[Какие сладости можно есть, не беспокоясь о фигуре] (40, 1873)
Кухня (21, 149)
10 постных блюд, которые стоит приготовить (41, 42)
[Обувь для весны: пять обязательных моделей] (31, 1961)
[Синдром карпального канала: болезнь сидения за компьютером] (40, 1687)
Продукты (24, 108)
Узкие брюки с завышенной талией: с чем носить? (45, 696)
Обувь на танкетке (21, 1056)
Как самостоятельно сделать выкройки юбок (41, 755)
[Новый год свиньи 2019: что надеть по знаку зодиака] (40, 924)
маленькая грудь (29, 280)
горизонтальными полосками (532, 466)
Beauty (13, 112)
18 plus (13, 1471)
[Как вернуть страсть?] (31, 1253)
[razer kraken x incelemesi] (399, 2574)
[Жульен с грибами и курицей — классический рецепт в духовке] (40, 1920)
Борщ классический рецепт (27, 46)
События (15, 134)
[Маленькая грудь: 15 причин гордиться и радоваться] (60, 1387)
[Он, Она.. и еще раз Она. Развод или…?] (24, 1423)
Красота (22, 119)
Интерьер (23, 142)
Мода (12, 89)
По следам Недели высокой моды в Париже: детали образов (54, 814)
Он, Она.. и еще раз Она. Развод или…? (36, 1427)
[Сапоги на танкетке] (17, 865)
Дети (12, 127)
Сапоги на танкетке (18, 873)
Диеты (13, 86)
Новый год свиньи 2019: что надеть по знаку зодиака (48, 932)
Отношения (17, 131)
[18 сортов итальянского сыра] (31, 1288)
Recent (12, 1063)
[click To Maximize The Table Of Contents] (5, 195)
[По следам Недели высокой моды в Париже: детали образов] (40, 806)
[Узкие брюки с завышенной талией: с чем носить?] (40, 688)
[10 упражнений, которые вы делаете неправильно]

•••••

Repeat exactly the lines from the one containing "[Как вернуть страсть?] (31, 1253)" through the last line of the records above, both included, and nothing else.

→ **Exercise result**
[Как вернуть страсть?] (31, 1253)
[razer kraken x incelemesi] (399, 2574)
[Жульен с грибами и курицей — классический рецепт в духовке] (40, 1920)
Борщ классический рецепт (27, 46)
События (15, 134)
[Маленькая грудь: 15 причин гордиться и радоваться] (60, 1387)
[Он, Она.. и еще раз Она. Развод или…?] (24, 1423)
Красота (22, 119)
Интерьер (23, 142)
Мода (12, 89)
По следам Недели высокой моды в Париже: детали образов (54, 814)
Он, Она.. и еще раз Она. Развод или…? (36, 1427)
[Сапоги на танкетке] (17, 865)
Дети (12, 127)
Сапоги на танкетке (18, 873)
Диеты (13, 86)
Новый год свиньи 2019: что надеть по знаку зодиака (48, 932)
Отношения (17, 131)
[18 сортов итальянского сыра] (31, 1288)
Recent (12, 1063)
[click To Maximize The Table Of Contents] (5, 195)
[По следам Недели высокой моды в Париже: детали образов] (40, 806)
[Узкие брюки с завышенной талией: с чем носить?] (40, 688)
[10 упражнений, которые вы делаете неправильно]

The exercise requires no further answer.